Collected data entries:
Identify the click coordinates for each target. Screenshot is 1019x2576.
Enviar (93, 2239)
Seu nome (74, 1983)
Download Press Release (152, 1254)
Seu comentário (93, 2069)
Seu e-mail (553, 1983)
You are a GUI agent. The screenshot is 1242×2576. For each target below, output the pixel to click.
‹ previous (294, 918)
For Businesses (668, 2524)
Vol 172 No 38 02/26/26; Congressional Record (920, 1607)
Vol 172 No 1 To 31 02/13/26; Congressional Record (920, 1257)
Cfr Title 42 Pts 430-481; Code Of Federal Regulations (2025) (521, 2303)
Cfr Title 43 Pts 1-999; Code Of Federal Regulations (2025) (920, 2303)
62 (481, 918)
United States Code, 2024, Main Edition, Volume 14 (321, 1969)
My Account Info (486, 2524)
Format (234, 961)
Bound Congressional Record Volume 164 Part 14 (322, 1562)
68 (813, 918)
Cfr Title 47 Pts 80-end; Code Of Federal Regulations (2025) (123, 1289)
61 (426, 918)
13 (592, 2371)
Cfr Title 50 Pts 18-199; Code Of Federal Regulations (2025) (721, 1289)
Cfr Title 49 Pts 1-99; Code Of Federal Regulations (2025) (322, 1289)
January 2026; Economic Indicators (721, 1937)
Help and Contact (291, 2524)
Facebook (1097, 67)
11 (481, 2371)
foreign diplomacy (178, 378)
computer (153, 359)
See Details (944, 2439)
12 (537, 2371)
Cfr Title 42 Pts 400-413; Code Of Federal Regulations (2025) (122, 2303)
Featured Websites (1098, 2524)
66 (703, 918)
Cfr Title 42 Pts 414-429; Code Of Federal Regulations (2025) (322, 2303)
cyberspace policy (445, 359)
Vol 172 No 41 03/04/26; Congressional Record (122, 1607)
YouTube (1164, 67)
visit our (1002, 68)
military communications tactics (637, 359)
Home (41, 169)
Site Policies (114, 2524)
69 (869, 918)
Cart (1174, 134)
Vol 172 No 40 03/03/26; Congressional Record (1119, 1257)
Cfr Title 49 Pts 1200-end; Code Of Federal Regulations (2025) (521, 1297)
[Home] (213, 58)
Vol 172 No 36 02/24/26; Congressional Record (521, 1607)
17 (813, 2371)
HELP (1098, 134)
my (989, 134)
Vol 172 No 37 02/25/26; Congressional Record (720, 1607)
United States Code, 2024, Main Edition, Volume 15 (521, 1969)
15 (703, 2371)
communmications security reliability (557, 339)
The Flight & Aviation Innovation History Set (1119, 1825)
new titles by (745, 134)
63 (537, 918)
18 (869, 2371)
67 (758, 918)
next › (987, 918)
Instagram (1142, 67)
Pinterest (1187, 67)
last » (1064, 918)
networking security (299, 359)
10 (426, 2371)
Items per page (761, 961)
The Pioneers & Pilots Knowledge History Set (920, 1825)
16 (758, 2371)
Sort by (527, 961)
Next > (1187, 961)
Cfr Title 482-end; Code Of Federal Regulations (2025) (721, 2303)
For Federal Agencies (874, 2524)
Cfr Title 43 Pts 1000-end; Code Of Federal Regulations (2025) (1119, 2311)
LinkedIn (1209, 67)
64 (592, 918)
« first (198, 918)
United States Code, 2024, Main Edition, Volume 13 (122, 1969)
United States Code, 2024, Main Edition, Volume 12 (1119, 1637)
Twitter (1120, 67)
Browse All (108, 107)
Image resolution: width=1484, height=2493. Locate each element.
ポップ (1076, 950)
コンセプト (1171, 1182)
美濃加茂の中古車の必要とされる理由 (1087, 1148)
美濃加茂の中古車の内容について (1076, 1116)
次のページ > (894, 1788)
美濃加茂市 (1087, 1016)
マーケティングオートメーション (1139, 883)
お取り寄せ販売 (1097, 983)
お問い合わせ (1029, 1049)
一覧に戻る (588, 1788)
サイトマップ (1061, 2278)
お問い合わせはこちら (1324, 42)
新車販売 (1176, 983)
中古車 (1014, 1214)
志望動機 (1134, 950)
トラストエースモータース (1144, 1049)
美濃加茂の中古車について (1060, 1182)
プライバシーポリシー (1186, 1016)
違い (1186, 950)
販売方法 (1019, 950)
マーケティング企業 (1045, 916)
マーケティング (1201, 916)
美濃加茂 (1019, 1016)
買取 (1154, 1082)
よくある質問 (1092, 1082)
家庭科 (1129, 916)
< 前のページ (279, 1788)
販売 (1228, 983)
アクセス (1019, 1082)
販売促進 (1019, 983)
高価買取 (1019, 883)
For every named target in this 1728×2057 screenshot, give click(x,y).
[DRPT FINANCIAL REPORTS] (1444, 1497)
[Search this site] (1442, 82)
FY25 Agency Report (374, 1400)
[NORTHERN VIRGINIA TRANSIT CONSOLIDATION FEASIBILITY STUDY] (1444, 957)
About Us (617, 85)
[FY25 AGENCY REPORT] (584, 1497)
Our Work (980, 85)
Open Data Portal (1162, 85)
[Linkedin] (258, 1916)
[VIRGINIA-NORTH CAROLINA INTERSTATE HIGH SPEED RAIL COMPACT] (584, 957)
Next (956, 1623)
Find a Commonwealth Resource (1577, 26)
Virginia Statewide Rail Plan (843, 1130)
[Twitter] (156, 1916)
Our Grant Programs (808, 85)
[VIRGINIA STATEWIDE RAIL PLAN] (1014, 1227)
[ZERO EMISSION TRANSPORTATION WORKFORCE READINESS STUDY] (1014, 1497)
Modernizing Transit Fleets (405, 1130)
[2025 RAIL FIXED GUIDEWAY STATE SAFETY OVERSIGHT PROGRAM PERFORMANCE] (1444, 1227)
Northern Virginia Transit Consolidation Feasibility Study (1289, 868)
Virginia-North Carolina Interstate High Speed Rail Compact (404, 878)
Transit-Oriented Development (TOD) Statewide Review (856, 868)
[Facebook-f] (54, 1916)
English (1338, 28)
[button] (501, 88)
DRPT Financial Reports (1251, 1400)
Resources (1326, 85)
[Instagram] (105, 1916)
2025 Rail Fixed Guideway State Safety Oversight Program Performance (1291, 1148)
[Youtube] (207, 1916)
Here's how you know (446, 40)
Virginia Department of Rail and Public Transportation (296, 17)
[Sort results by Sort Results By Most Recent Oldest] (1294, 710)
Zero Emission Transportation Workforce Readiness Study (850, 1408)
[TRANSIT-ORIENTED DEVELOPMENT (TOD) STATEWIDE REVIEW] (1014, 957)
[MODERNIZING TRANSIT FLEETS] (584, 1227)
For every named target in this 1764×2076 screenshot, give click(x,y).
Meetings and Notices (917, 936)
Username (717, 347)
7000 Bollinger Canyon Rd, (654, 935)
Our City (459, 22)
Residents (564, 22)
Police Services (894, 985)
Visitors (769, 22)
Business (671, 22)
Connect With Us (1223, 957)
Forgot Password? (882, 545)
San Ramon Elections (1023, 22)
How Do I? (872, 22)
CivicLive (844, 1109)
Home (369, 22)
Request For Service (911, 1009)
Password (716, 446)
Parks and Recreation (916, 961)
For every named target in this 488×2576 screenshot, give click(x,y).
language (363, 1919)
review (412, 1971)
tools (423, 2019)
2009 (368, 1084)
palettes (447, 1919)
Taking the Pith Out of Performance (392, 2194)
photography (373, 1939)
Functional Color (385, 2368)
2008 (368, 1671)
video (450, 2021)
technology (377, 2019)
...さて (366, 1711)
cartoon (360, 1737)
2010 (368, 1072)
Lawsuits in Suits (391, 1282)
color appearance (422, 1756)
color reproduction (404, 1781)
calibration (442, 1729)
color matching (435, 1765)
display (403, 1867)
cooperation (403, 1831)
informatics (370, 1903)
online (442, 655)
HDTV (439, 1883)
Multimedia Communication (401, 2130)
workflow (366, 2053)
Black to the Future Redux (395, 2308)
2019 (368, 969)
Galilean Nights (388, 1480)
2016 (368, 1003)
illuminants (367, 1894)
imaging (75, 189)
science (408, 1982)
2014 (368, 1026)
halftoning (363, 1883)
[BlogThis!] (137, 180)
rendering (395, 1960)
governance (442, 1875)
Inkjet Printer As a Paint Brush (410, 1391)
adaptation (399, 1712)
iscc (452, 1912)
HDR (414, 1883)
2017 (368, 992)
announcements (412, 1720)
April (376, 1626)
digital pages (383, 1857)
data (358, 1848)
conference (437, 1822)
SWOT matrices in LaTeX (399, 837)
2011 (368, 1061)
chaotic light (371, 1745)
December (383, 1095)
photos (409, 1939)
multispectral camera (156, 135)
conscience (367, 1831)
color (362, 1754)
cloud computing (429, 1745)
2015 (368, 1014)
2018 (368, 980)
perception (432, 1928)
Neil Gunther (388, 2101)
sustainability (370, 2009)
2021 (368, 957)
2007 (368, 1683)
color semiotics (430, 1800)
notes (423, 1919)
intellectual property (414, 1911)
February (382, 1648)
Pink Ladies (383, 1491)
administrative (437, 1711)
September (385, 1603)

PROMPT: Could you reproduce, exactly, every line above from the line with "2009 (368, 1084)" to the line with "calibration (442, 1729)", and no other line? Both ends count.

FINISHED TASK:
2009 (368, 1084)
palettes (447, 1919)
Taking the Pith Out of Performance (392, 2194)
photography (373, 1939)
Functional Color (385, 2368)
2008 (368, 1671)
video (450, 2021)
technology (377, 2019)
...さて (366, 1711)
cartoon (360, 1737)
2010 (368, 1072)
Lawsuits in Suits (391, 1282)
color appearance (422, 1756)
color reproduction (404, 1781)
calibration (442, 1729)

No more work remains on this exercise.